A Novel Leukemia Transport Tube Tackles Culture Failures and Aids in Availability of Optimal Cytogenetic Services to Remote Regions of India

Introduction

Culture failures are a major deterrent in diagnostic cytogenetic analysis in leukemia. An important cause of culture failure is the transit time needed to reach quality cytogenetics facilities which are often limited to select premier institutes and a few standalone centers in larger cities in India. This study evaluates the utility of a novel, patented Helix leukemia transport tube (HLTT) in reducing culture failure rates. The HLTT contains distinctive cocktail mixture designed to simulate laboratory conditions and preserve cell viability during sample transportation to ensure complete chromosomal analysis.

Methodology

Study design

This was a multi-center, prospective study. We included all bone marrow/blood samples of acute leukemia patients received in the laboratory after a transit period of 24-72 hours from May 2017 to July 2024. These were grouped into 1) ‘TT’ group- samples received in a regular sodium heparin vacutainer tube and HLTT 2) ‘no-TT’ group- samples received only in the regular sodium heparin vacutainer tube.

The samples in regular sodium heparin tubes were subjected to the standard protocol of setting two types of overnight cell cultures. These were overnight (ON) and overnight with colcemid (ONC). The HLTT tube was harvested as it was received, without any culture set-up. Conventional karyotyping was performed using metaphases obtained from all the 3 methods (ON, ONC and HLTT) and reported according to international scheme of cytogenomic nomenclature (ISCN) 2020.

Outcome measures

The utility of the HLTT was compared to conventional methods (ON and ONC) based on 5 parameters; 1) metaphase index (graded as good, moderate, low and no index), 2) chromosome morphology (graded as good, moderate, poor), 3) re-dropping rates (based on number of slides used), 4) turnaround time (TAT), and 5) culture failure rates. The first 2 parameters for HLTT, ON, and ONC were compared within the TT group. The remaining 3 were compared between TT vs no TT group.

Statistical analysis

Statistical analyses were performed using Microsoft Excel and SPSS v25. The outcome measures were analyzed using Pearson chi-square and unpaired t-tests. Baseline characteristics were summarized as median and range, and continuous variables, as counts and percentages.

Results

This study included 125 patients diagnosed with acute leukemia.

Demographic details

The TT group (n=77) had mainly males (n=50,64.9%), median age of 28 years (range 1-72 years), all (n=77,100%) bone marrow samples with predominately (n=41,53.2%) acute lymphoblastic leukemia (ALL) while the no TT group (n=48) had an almost equal number of males (n=26,54.2%) as females, median age of 50 years (range 1-82 years), a small proportion of blood samples (n=4,8.3%) with predominately (n=35,72.9%) acute myeloid leukemia (AML).

Outcome measures

The analysis of metaphase index within the TT group (N=77) showed that the HLTT had a significantly higher proportion of ‘good’ index (12,15.58% vs ON (4,5.19%) vs ONC (10,12.19%)), and low proportion of ‘no’ index (17,22% vs ON (26,33.77%) vs ONC (21,27.27%)) when compared with ON (p=0.040) and the ONC (p=0.049).
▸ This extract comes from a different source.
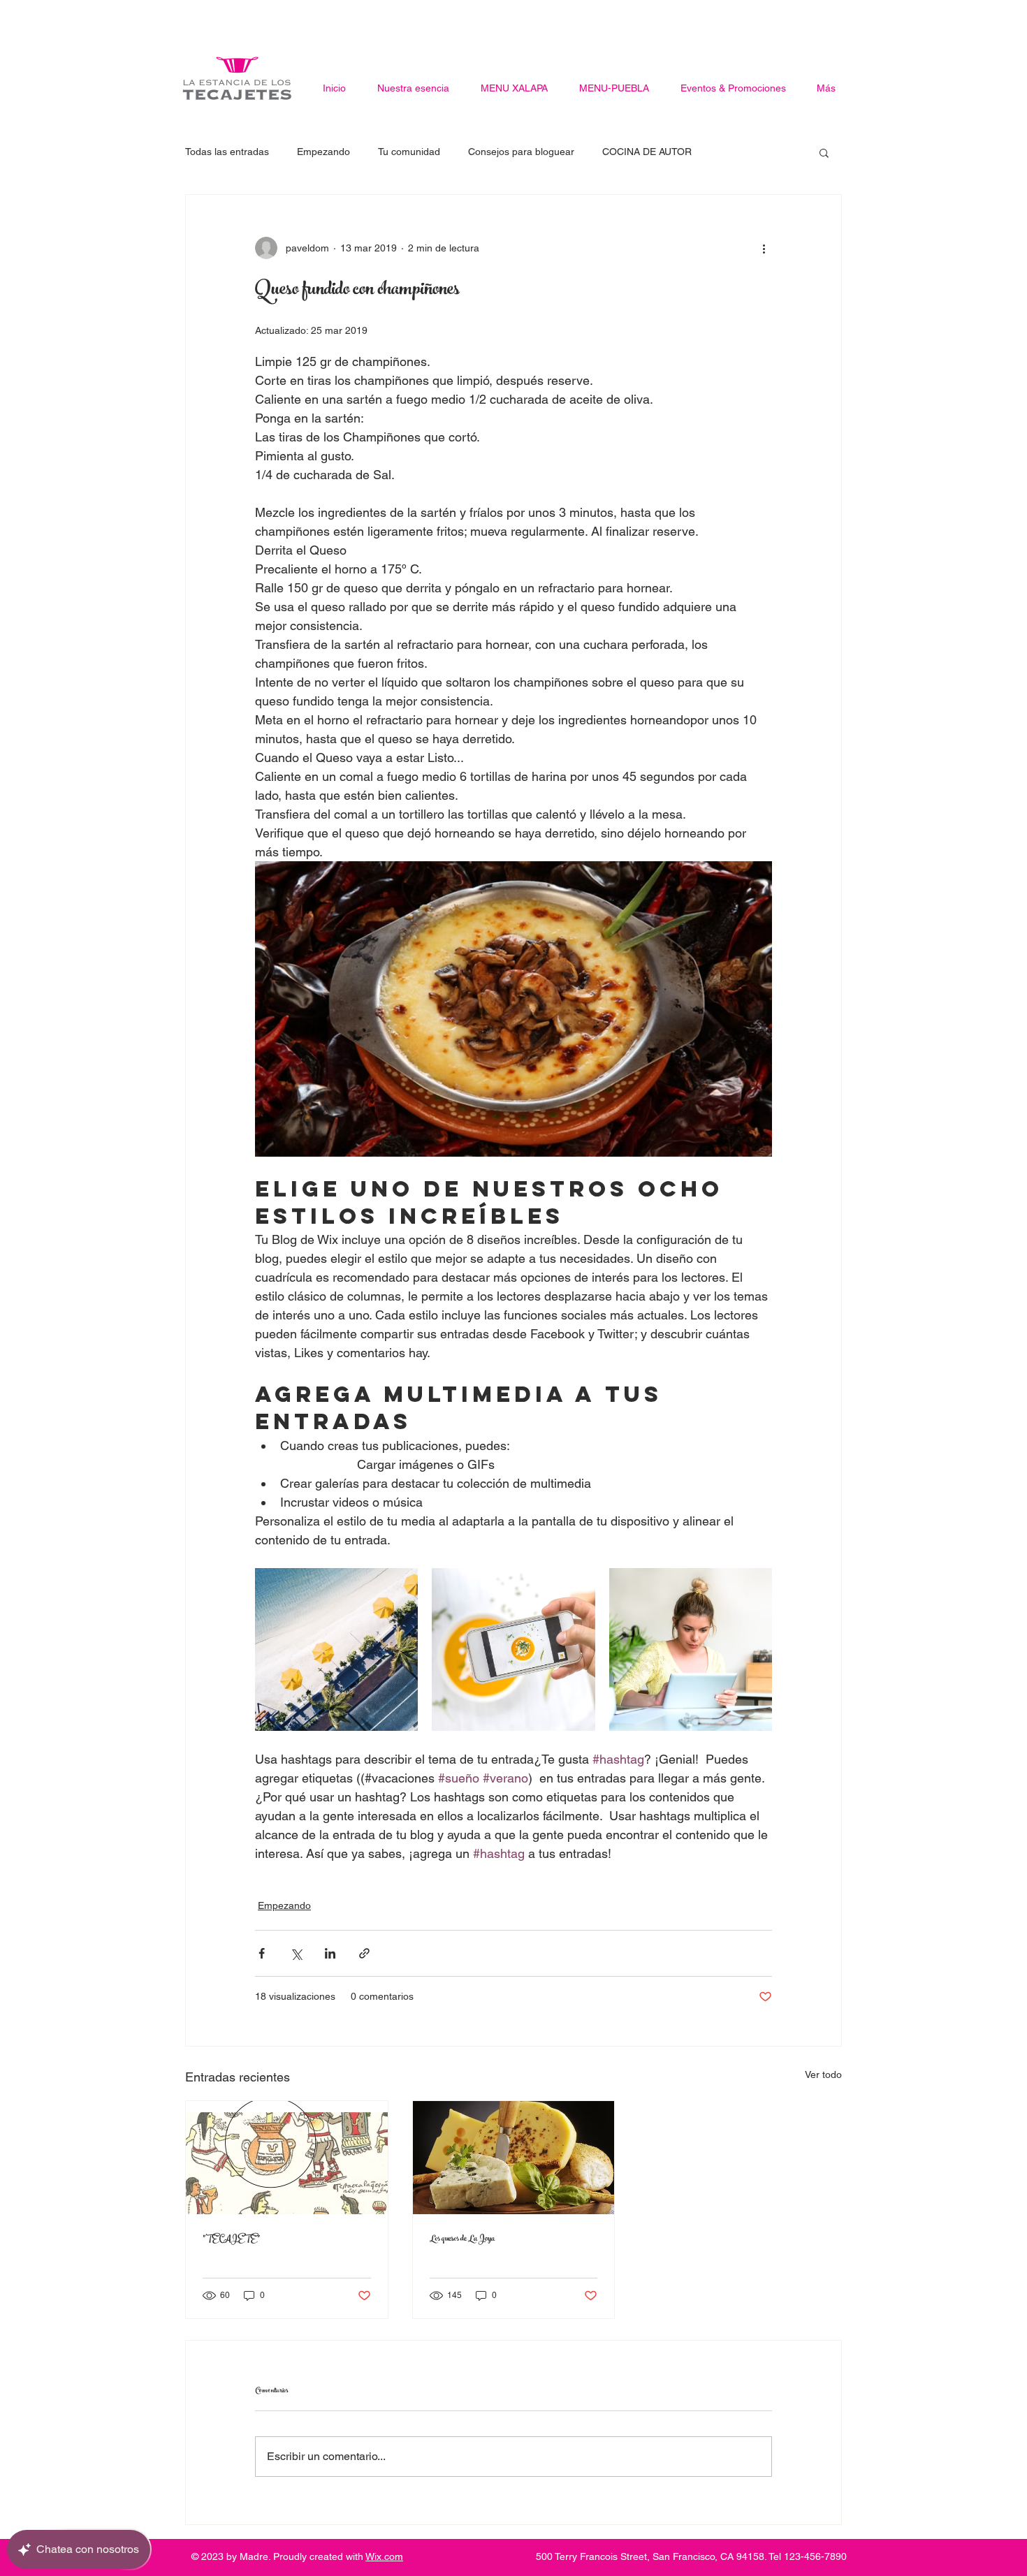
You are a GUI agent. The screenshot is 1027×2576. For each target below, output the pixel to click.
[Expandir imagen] (336, 1649)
The analysis of chromosome morphology within the TT group showed that the HLTT yielded a significantly higher proportion of ‘moderate’ grade (33, 42.86% vs ON (20,25.97%) vs ONC (18,23.38%)) and lower proportion of ‘poor’ grade (7,9.09% vs ON (8,10.39%) vs ONC (18,23.38%)) when compared with ON (p=0.019) and ONC (p=0.004).

The analysis of the total number of slides reflecting the re-dropping rate revealed that there was no significant difference between the mean number of slides used to reach a complete karyotype in the two groups (7.1 vs 7.7, p=0.186).

The TAT analysis demonstrated a significantly improved TAT in TT group (21 days vs 30 days, p = 0.049).

The analysis of failure rates between the two groups showed a significant lowering (0% vs 16.67%, p=0.0002) of culture failures and cases reported as incomplete karyotype (less than 20 metaphases analysed) (5.19 vs 6.25, p=0.007).

Conclusion

The study concludes that the Helix leukemia transport tube (HLTT) is a promising solution to improve the availability and effectiveness of cytogenetic analysis, particularly in remote regions of India, thus aiding in optimal care of leukemia patients.

No relevant conflicts of interest to declare.